Some Maryland residents may be aware that starting at the end of 2014, children fleeing from violence in Central America as well as eligible family members could apply to remain in the United States under the Central American Minors program. The program also offered an avenue for children younger than 21 with parents lawfully residing in the country to undergo a resettlement interview before coming to the United States. As of Aug. 16, however, the Trump administration has ended the program.
More than 2,700 children had been conditionally approved to enter the country, but that approval has now been rescinded. Most of the children were from El Salvador.
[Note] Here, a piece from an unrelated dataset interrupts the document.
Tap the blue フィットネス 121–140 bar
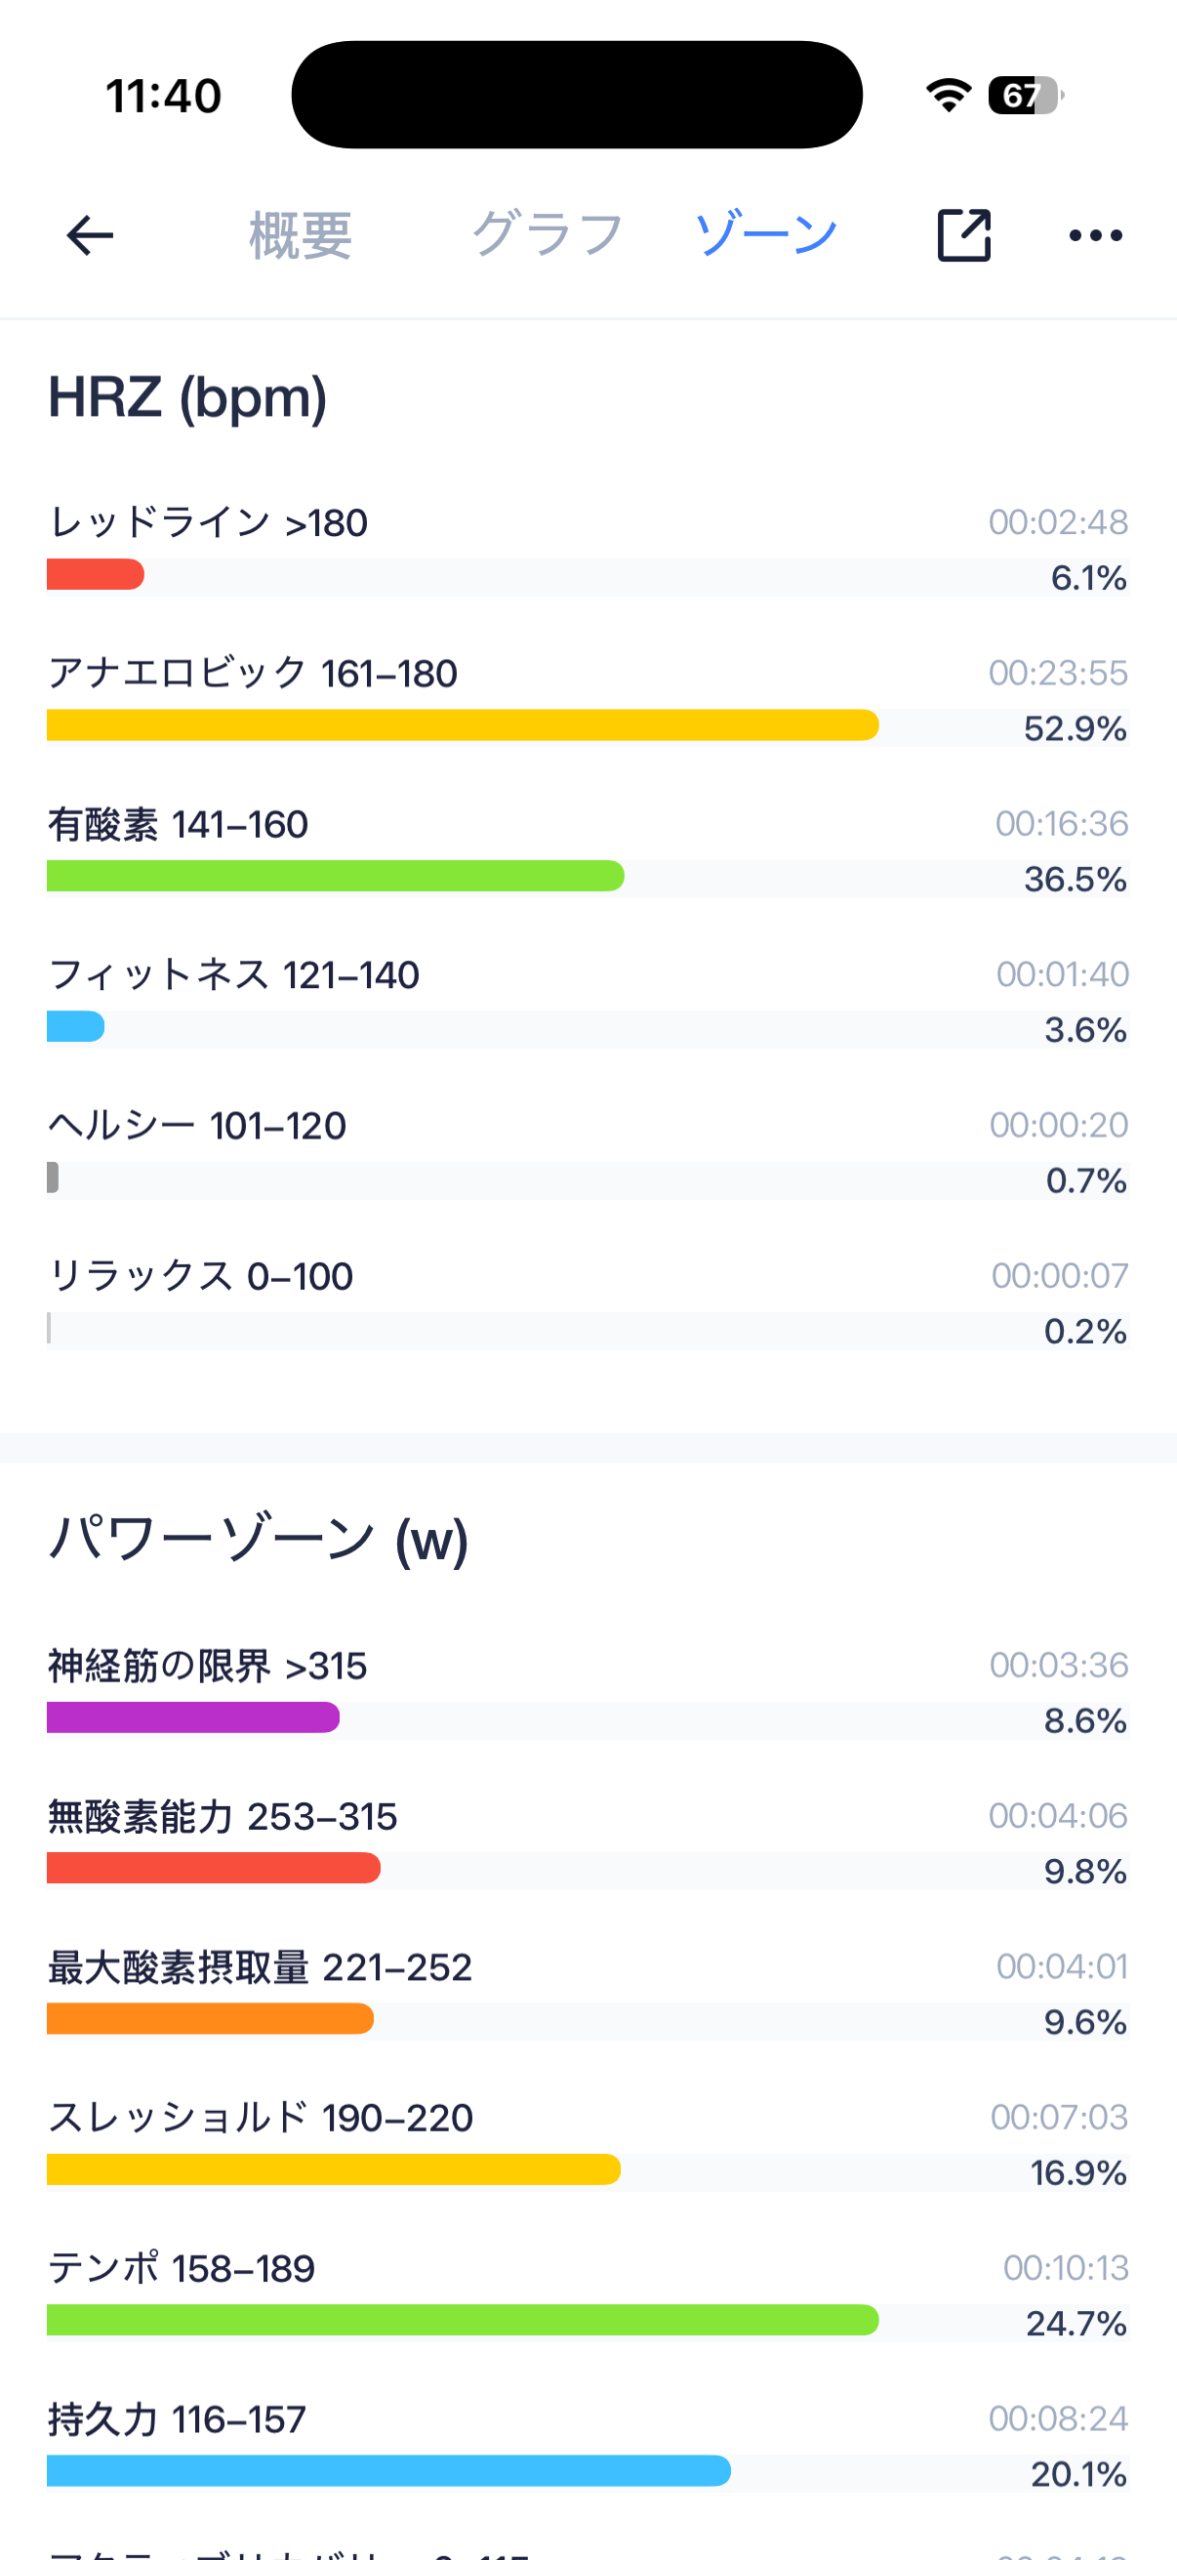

According to the advocacy group Kids in Need of Defense, the children will probably find a more dangerous way to come to the United States.
From the program's beginning to Aug. 4, over 1,500 children and family members had been admitted to the United States with refugee status. The program gave them two years' parole and the right to apply for work permits as well as to travel and remain in the country. Those already in the program will have to reapply after two years. Their parole will not be renewed unless they can show an urgent humanitarian need or public benefit. The refugee part of the program is unaffected by the termination.
As the termination of this program shows, immigration laws may change rapidly. The Trump administration is making an effort to reduce immigration, and people who plan to immigrate using existing programs may want to talk to an attorney who can keep them informed of any changes and suggest alternatives to avenues for immigration that may end. Some people may be eligible for asylum if returning to their home country puts them in danger.